PROBLEM TO SOLVE: Wherever the word "agent" occurs in the listing, copy the whole line.

GIVEN INFORMATION:
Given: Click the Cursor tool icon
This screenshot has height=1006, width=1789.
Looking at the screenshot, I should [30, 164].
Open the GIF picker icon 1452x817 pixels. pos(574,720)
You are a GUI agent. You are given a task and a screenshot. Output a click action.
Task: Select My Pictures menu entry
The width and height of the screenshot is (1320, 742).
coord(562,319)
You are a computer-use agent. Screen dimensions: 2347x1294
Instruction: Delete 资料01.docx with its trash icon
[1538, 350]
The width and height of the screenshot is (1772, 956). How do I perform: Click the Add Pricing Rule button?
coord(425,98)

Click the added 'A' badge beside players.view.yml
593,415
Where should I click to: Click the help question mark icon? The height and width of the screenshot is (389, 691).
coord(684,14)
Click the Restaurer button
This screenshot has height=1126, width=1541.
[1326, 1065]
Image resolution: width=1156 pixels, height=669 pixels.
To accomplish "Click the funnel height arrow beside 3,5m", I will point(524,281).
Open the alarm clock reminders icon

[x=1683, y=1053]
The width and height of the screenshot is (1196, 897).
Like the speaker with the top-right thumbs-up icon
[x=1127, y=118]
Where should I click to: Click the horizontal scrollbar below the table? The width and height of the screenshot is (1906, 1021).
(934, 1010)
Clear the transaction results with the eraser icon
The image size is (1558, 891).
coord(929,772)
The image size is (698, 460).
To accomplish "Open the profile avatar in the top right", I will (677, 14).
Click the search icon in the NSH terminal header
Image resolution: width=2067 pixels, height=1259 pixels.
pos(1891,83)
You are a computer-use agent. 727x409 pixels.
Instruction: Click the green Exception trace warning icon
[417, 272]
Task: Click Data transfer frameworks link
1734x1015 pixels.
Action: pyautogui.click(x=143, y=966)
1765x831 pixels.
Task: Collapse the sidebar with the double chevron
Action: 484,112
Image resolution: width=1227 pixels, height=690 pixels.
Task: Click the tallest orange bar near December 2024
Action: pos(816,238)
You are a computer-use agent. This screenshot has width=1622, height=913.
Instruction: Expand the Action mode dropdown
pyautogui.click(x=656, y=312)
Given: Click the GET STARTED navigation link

SOLVED EXERCISE:
You are a GUI agent. You are given a task and a screenshot. Output a click action.
You are a computer-use agent. Screen dimensions: 2347x1294
You are a computer-use agent. 727x409 pixels.
You are a computer-use agent. This screenshot has width=1622, height=913.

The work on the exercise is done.